Twilight grimaced. “You’re kidding, right?”

“Nope! See the little yellow tag over there?”

“No, but again, Celestia help me, I’m assuming you’re correct about this stuff. So if we’re in a comedy, then the appropriate ending would be either a callback to something mildly funny that happened earlier that the readers would’ve forgotten about or a really funny joke.”

“Better Nate than lever!”

“What?”

“NO!”

“Do we have anything to go back to? Did anything get embedded in the first act that we can reference now?”

“I don’t think so... at least not deliberately.”

“Isn’t deliberately a word that shouldn’t be in your vocabulary? What’d you call that, ‘out of character?’”

Pinkie recoiled in horror. “You’re right! Oh noes... how much of that have we been doing?”

“I’d say a lot. It’s fine, nothing is off limits as long as it serves the purpose of the story and right now we’re having a meta-existential crisis that allows us to go way beyond our normal characterizations.”

“Who died and made you the queen of stories?”

“I’m a librarian,” Twilight said. “Now then, even if we can grab something that wasn’t deliberate, it might work.
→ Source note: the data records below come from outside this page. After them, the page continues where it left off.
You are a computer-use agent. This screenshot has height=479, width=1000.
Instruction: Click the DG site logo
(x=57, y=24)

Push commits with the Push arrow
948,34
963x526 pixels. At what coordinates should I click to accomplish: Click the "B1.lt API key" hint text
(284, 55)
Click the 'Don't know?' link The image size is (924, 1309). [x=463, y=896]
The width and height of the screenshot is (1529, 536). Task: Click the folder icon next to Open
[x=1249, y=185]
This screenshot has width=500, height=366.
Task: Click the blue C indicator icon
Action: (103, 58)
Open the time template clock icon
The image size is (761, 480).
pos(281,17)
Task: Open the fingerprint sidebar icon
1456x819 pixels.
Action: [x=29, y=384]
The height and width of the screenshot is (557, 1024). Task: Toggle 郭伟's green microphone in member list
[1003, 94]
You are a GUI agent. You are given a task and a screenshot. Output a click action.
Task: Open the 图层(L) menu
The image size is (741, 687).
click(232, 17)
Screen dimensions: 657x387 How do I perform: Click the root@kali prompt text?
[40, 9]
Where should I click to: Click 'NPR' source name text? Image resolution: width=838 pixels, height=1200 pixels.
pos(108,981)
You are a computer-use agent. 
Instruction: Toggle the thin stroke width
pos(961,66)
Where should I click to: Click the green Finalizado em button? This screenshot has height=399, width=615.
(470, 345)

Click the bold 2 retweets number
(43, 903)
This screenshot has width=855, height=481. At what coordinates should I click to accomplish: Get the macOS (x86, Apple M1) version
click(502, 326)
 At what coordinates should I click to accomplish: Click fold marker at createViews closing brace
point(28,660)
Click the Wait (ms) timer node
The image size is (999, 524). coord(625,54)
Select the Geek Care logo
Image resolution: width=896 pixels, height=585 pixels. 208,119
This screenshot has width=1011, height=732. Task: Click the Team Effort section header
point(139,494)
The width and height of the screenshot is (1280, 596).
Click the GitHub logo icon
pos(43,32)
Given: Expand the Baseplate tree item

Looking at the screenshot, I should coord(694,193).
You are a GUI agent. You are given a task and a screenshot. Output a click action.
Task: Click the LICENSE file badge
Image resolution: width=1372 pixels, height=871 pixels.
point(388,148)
In fact, if it’s enough of a stretch that it becomes absurd, that might work even better for something like this.”

Pinkie’s nose wrinkled. “Um, what if we bring it all back to the very beginning?”

“What do you mean?”

“I mean coming full circle and treading back over the opening as part of the ending.”

“That’d be great! Can we do that?”

“You tell me. I smell a compelling smell. Maybe even an alarming one.”

Twilight’s eyes widened. “Fire,” she mouthed as flames began to lick at the void. “But... but how? How can space be on fire?”

“Oh come on! How is it not obvious? I left the oven on!”